Give the lines from the one containing "Open Merge pull request #5 run" through the end of the entries as a numbered list, skipping blank lines and leaving out the pictures.

### TASK DATA
════════════════
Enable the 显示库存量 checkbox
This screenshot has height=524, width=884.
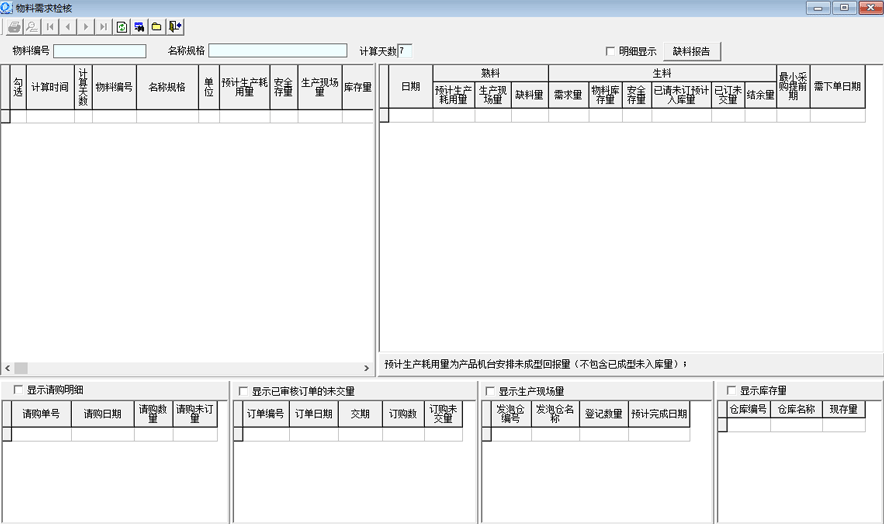tap(731, 390)
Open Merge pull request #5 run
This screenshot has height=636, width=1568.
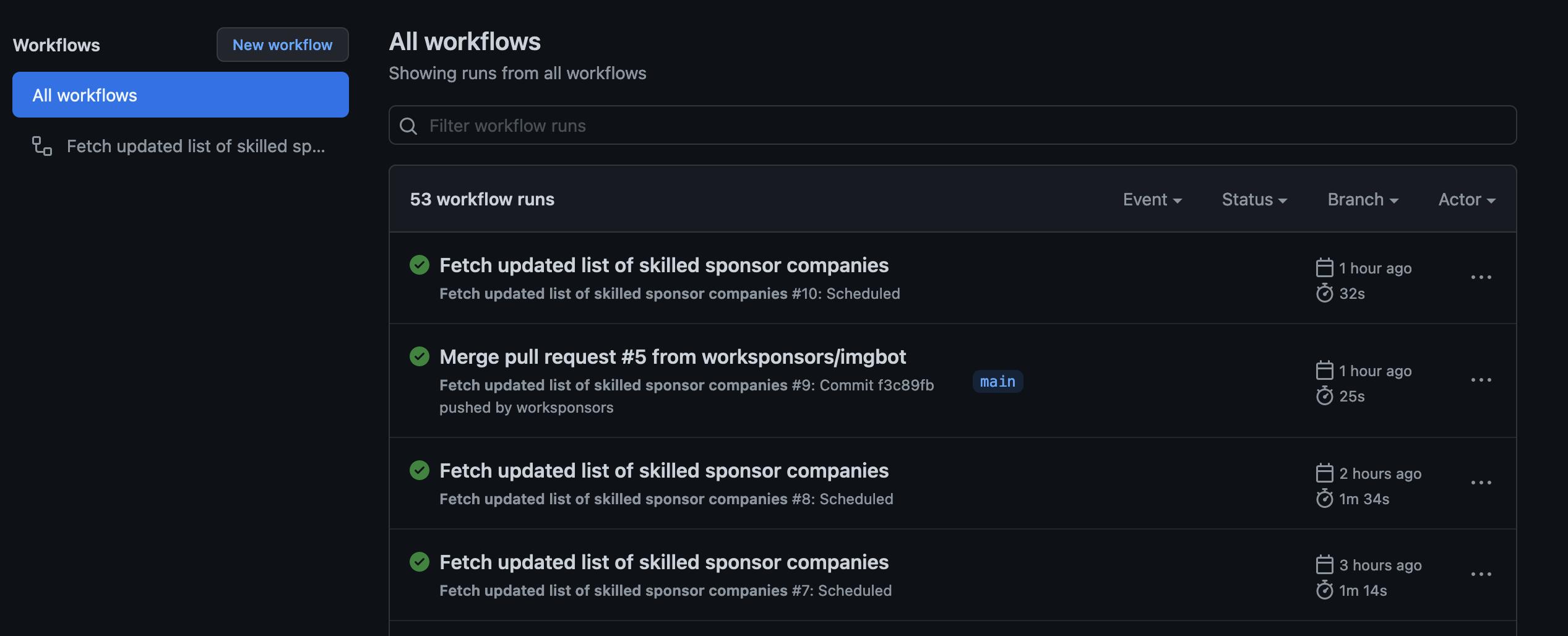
════════════════
### ANSWER FOR THIS EXERCISE
1. Open Merge pull request #5 run
2. This screenshot has height=636, width=1568.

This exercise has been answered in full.